Ab Initio Study on Electronic Structure of ZrB12 under High Hydrostatic Pressure

TL;DR

This study uses ab initio calculations to analyze how high hydrostatic pressure affects the electronic structure and bonding characteristics of ZrB12, revealing changes in density of states and covalent interactions.

Contribution

It provides a detailed first-principles analysis of ZrB12's electronic structure under pressure, highlighting bonding features and electronic property variations.

Findings

Lattice constants and bulk modulus agree with experimental data.

Strong covalent B-B bonds and weak Zr-B bonds identified.
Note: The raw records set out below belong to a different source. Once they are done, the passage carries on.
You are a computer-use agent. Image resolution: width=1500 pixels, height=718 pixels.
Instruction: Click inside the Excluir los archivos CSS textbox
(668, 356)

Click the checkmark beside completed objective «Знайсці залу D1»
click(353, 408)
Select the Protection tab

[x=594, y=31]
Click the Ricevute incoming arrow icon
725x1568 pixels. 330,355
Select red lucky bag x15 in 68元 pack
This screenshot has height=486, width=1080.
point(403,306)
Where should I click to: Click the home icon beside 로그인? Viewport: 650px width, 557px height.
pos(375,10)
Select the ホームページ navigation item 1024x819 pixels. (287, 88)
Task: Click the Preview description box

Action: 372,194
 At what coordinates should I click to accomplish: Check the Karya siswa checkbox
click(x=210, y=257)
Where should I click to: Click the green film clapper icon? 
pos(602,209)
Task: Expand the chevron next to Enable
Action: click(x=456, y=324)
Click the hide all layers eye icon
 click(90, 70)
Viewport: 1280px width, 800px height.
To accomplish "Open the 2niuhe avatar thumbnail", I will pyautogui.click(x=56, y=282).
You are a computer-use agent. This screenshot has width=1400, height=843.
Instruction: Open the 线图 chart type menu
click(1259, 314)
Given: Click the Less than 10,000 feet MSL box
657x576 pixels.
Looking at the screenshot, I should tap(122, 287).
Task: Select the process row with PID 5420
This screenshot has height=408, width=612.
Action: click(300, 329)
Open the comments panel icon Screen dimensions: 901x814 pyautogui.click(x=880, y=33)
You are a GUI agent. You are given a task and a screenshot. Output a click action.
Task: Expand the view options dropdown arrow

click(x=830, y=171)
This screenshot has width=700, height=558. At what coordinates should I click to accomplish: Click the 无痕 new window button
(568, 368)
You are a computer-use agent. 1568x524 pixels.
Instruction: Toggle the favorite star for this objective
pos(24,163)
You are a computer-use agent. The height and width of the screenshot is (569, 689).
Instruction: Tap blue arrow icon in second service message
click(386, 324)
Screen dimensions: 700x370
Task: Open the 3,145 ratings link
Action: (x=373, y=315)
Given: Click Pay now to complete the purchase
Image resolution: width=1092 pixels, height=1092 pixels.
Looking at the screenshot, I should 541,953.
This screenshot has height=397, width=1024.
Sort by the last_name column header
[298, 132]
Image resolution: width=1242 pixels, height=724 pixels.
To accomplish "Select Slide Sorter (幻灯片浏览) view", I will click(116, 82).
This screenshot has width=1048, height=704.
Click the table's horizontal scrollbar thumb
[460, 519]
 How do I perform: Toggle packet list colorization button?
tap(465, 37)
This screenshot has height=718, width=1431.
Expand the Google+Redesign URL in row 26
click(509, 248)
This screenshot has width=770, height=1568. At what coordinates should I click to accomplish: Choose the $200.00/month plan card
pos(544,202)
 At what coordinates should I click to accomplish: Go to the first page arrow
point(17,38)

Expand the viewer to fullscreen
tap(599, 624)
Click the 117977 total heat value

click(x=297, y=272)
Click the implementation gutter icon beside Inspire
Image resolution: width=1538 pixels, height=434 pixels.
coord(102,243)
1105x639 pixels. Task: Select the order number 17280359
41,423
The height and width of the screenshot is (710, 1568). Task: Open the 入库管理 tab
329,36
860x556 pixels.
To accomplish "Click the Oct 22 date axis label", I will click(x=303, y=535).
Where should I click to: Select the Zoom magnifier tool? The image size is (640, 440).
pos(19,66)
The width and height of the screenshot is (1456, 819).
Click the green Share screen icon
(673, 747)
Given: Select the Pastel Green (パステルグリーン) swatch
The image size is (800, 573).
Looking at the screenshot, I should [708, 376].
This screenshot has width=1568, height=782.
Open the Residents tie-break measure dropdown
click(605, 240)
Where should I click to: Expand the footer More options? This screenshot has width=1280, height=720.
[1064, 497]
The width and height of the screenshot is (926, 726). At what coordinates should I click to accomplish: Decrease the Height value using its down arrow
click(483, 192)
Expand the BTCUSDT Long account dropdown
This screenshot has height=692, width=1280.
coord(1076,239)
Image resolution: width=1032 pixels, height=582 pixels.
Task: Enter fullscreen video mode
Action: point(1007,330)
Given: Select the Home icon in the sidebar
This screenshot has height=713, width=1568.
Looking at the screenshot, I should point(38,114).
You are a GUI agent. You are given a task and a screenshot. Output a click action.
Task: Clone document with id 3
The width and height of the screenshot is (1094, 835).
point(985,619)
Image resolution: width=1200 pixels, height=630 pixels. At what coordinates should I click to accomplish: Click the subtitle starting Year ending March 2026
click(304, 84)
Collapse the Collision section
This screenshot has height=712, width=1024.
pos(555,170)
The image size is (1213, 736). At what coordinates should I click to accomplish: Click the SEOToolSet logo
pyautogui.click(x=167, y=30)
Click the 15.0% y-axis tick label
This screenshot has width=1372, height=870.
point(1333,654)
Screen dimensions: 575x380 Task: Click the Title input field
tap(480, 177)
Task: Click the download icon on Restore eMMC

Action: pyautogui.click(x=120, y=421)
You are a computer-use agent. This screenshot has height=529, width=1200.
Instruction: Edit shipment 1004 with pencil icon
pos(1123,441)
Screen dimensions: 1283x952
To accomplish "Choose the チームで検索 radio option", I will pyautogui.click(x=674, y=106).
Density of states at the Fermi level decreases with pressure.

Abstract

Using projector augmented wave approach within the generalized gradient approximation, we have studied the structural property and electronic structure of ZrB12. The calculated lattice constants and bulk modulus are in good agreement with the available experimental values. A detailed study of the electronic structure and the charge-density redistribution reveals the features of strong covalent B-B and weak covalent Zr-B bondings in ZrB12. The states at the Fermi level mainly come from the $\sigma$-$p_{y}$ and $\pi$-$p_{z}$ orbitals of boron atoms, which are slightly hybridized with the $t_{2g}$-$d_{xz}$ and $t_{2g}$-$d_{yz}$ orbitals of Zr atoms. As the increased hydrostatic pressure on ZrB12, the total density of states at the Fermi level decreases.